The JLDB is an organization of women that began in 1934.
“We were thrilled to work together with Pace to provide an outdoor education space at their center. It is great to know we are making a direct contribution to the positive experience provided for girls who attend Pace," said Amy Vaughan Deahl, President of the JLDBm according to the press release. “It was very satisfying to get a small group of our members together to continue the important work of the League, improving the lives of women and children in our community.”
Wreaths Across America
The Capt. James Ormond Chapter of the Daughters of the American Revolution will be laying over 200 wreaths at Hillside Cemetery for National Wreaths Across America Day on Dec. 19.
The chapter will be working with Wreaths Across America and local officials to be able to host the event safely, according to a press release. This year, over 2,200 locations have registered to host ceremonies. In 2019, 2.2 million wreaths were placed on veteran graves in honor of their service.
Want to help? You can sponsor a $15 wreath by visiting wreathsacrossamerica.org/FL0645.
Local coach builds online fitness platform
Back in March, when Volusia County Schools closed due to the pandemic, Father Lopez coach Larissa Maloney had to figure out how to teach her physical education students.
She decided to stream workouts every morning Monday-Friday and her YouTube channel, Active Kids 2.0, was born. According to an email to the Observer, Maloney ended up reaching over 50,000 families and decided to make a full online platform for her workouts.
"Active Kids 2.0 is now a thriving online fitness and wellness platform that is now serving not only families, but now over 250 schools all around the world," Maloney said. "I've hired elite certified coaches from across the country and have added in specialty classes. So Active Kids isn't just me doing cardio and strength exercises, it is now composed of karate, yoga, boxing, toddler time, ballet, hip-hop dance, cheer, gymnastics, jazz and of course cardio and strength."

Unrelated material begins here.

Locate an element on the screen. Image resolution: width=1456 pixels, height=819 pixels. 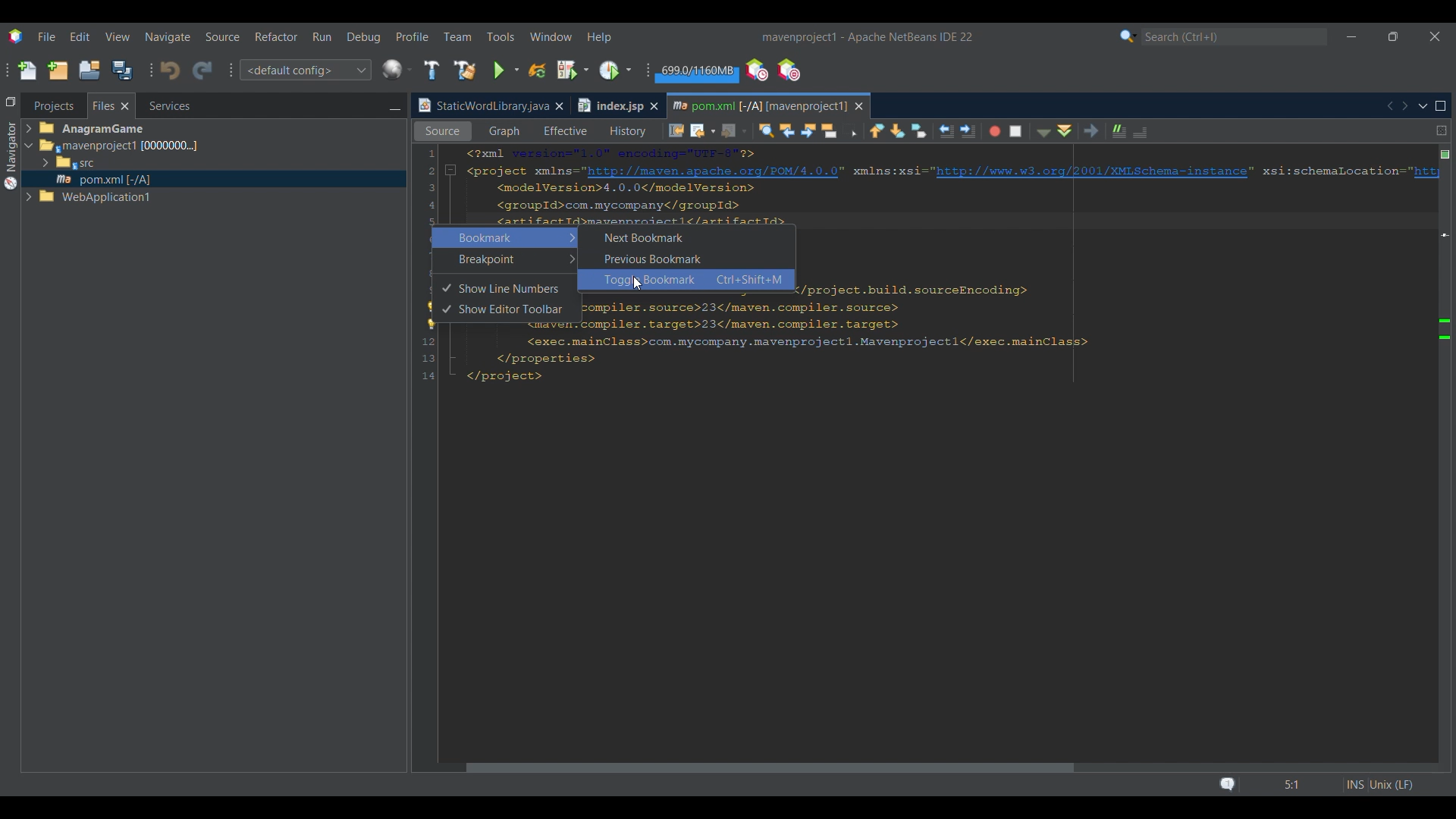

Active Kids 2.0 will also be adding a nutrition and health section to the program, and it caters to ages 3-18.
"PE teachers have said that this program is a lifesaver due to all of the strict social distancing guidelines," Maloney said. "The program also fulfills the PE requirement for homeschool families."
Guitars on display
The Museum of Arts and Sciences is premiering a new exhibition titled, "Medieval to Metal: The Art and Evolution of the GUITAR," a press release announced.
The exhibit celebrates the artistic development of the guitar, and was developed by the National GUITAR Museum. It features 40 objects spanning centuries of design and craftsmanship.
“We are so excited to be hosting this exhibit at the Museum of Arts and Sciences and have been looking forward to its arrival for a long time now,” said Andrew Sandall, MOAS executive director in the press release. “As a guitarist myself for over 30 years, I cannot wait for people to be able to see all of these instruments displayed together, and to see how modern guitars still share their DNA with the medieval instruments on display, despite being able to make some very different noises. I think people will also enjoy seeing how fashion and function have come together to drive guitar design in the last 70 years, producing instruments we have all heard on records or see on stage, but may never have looked at this closely.”
The exhibit also includes life-size photorealistic illustrations of historically-important guitar designs from artist Gerard Huerta and 20 photographs of musicians by concert photographer Neil Zlozower. It will be on display through Jan. 20, 2021.